Earlier this year, Apple filed a “Network Adapter” with the FCC for approval. Some believed the filing could be for a new consumer networking product such as an AirPort successor. However, it appears the device is for internal Apple use.
Bluetooth and WiFi devices use radio frequencies, meaning any device sold in the U.S. must first receive regulatory approval from the FCC.
Apple sent a “Network Adapter” with the model number A2657 to the agency on January 22, with the following description.
A2657 is a network adapter. It has an integral battery, two gigabit ethernet ports, USB-C connector and antenna. The device supports IEEE 802.11b/g/n radio, Bluetooth radio, and NFC. The network adapter comes with 32 GB memory storage and 1.5 GB RAM.
The device is intended to be connected to a host computer and receive its power through a USB-A port during normal use.
The documents indicate that the submitted device runs “19F47” firmware, which matches an early internal version of iOS 15.5, suggesting it is powered by Apple silicon.
The device was tested by connecting it to an iMac, but other than that, no other details are given. Apple has requested a non-disclosure agreement that runs until November 2022.
No images of the device were included in the filing. However, there are some telltale signs in the description indicating the device is not intended to be a consumer product.
The device apparently lacks support for the 802.11ac wireless networking standard. Also known as Wi-Fi 5, 802.11ac was announced in 2014 and has been succeeded by Wi-Fi 6.
Also, the device only uses the 2.4GHz Wi-Fi band.

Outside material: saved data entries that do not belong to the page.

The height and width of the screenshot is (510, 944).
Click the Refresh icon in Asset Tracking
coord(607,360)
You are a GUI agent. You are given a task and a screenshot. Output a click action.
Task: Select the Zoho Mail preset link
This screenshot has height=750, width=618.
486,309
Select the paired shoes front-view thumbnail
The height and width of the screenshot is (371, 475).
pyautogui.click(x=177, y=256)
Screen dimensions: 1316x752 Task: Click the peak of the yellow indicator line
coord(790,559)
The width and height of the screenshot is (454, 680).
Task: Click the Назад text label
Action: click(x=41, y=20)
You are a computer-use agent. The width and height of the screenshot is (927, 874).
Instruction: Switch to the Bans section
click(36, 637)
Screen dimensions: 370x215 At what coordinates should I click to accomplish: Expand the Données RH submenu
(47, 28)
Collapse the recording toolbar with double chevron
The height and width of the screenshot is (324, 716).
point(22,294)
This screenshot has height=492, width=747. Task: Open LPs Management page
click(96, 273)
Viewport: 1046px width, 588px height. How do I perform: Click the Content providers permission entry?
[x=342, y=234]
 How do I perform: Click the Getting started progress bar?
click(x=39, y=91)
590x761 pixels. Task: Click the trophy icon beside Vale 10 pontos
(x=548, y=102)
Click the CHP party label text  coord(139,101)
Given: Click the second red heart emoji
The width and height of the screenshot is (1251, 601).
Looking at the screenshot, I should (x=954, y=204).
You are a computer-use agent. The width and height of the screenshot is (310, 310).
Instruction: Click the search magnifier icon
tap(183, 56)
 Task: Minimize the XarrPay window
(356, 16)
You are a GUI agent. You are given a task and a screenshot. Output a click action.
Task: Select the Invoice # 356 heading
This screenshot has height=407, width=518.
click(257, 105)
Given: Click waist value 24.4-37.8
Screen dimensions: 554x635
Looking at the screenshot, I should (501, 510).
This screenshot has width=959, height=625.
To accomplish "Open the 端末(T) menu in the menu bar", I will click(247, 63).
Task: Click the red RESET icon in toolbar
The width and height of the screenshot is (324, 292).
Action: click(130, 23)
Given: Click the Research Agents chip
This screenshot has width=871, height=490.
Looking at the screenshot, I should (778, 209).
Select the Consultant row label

Meanwhile, most modern commercial routers and consumer Apple devices support both 2.4GHz and 5GHz bands.
Last but not least, the device “receives its power through a USB-A port during normal use.” Apple has in the last few years replaced USB-A with USB-C connectivity on all of its MacBooks and iMacs, making it unlikely that the Cupertino firm would launch a consumer device with a legacy port as a primary connector.